Point Transformer, Zhao, Jiang, Jia, Torr, Koltun; 2020 - Summary
author: | kelseyball |
score: | 10 / 10 |
What is the core idea?
- Self-attention is fundamentally a set operator (permutation-invariant) and thus a natural fit for modeling 3D point clouds, which are sets of 3D points
- The authors investigate how to apply self-attention/transformers to 3D point cloud processing
- “Point Transformer” networks outperform a variety of models in large- and small-scale 3D image understanding tasks
How is it realized (technically)?
Point Transformer Layer
- Point transformer layer uses vector self-attention (rather than scalar dot-product attention) with learnable position encoding function
- Attention is computed per point over its k nearest neighbors
Position Encoding Function
- The position encoding is the difference of two 3D point coordinates (anchor point and neighboring point), passed into a 2-layer MLP with ReLU which is learned end-to-end
- This value is added to both the attention vector and transformed feature vector
Point Transformer Block
- Comprised of: linear projections, point transformer layer, and a residual connection
- Input x is a set of feature vectors with associated coordinates p
Point Transformer Network
- Point transformer blocks are combined with downsampling and interpolation modules which reduce and increase the cardinality of the point set as needed
Training details
- SGD optimizer, momentum=0.9, weight decay=0.0001.
- For semantic segmentation: 40K iterations with initial LR=0.5, dropped by 10x at steps 24K and 32K.
- For shape classification/object part segmentation: 200 epochs, initial LR=0.05, dropped by 10x at epochs 120 and 160.
How well does the paper perform?
Point Transformers achieve new state-of-the-art on semantic segmentation, shape classification, and object part segmentation, outperforming a variety of models including pointwise MLPs, voxel-based models, graph-based models, sparse convolutional networks, and continuous convolutional networks.
Semantic Segmentation
- Task/Dataset: S3DIS – 271 rooms, each point has a semantic label (floor, chair, etc.). The task is to label each point.
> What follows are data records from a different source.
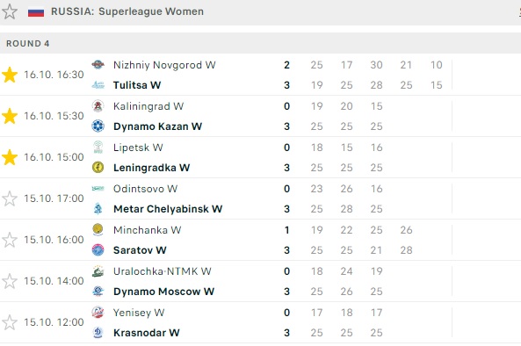The width and height of the screenshot is (521, 346).
Task: Remove Kaliningrad vs Dynamo Kazan from favorites
Action: pos(10,116)
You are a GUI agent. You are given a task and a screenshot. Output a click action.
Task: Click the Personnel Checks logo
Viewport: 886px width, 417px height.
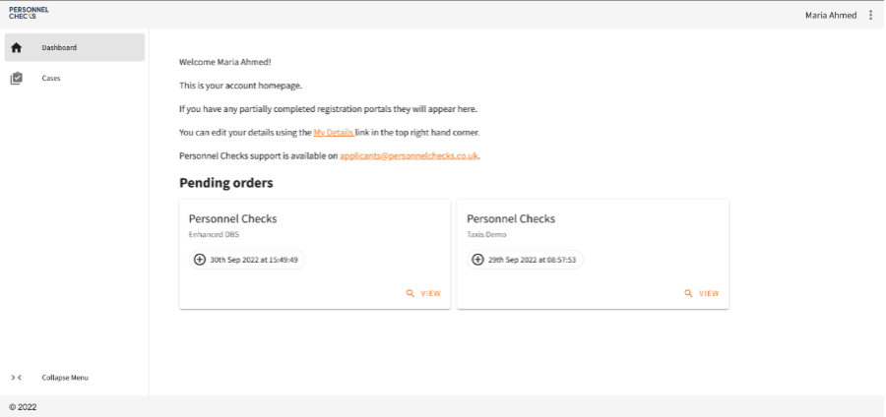point(29,12)
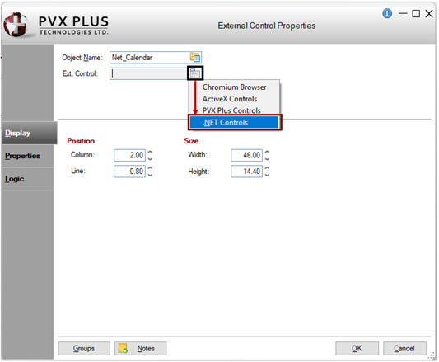Click the PVX Plus globe logo

[16, 24]
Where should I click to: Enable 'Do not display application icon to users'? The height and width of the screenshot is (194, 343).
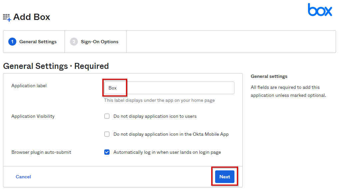(107, 116)
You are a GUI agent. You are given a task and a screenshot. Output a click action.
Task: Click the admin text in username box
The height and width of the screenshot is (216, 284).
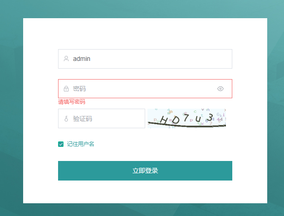click(82, 59)
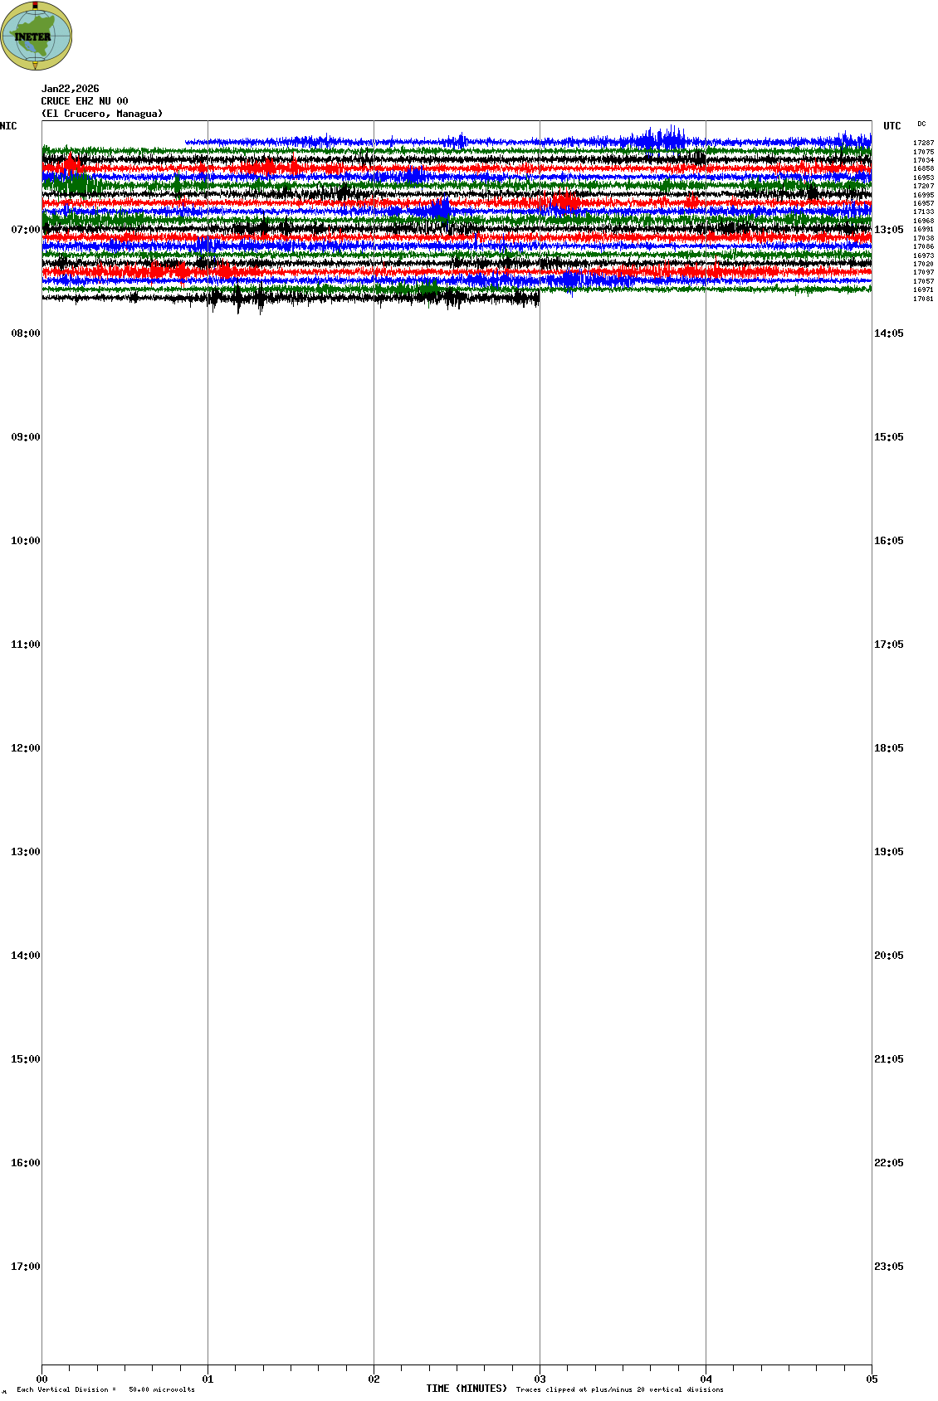Click the TIME (MINUTES) axis title

[467, 1389]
- Eval metrics: mean classwise accuracy (mAcc), overall pointwise accuracy (OA), and mean classwise Intersection over Union (IoU) (IoU computes the ratio of (1) the intersection of the predicted and true points for a class and (2) their union)
Shape Classification
- Task/Dataset: ModelNet40; classify 12,311 CAD models into 40 object categories
- Eval metrics: mean classwise accuracy (mAcc) and overall accuracy over all classes (OA)
Object Part Segmentation
- Task/Dataset: ShapeNetPart; 16k models of 16 shape types, each annotated with 2-6 parts, 50 part types total. Classify each point with a part.
- Eval metrics: IoU averaged over part category (cat. mIoU) and IoU averaged per instance over parts (inst. mIou)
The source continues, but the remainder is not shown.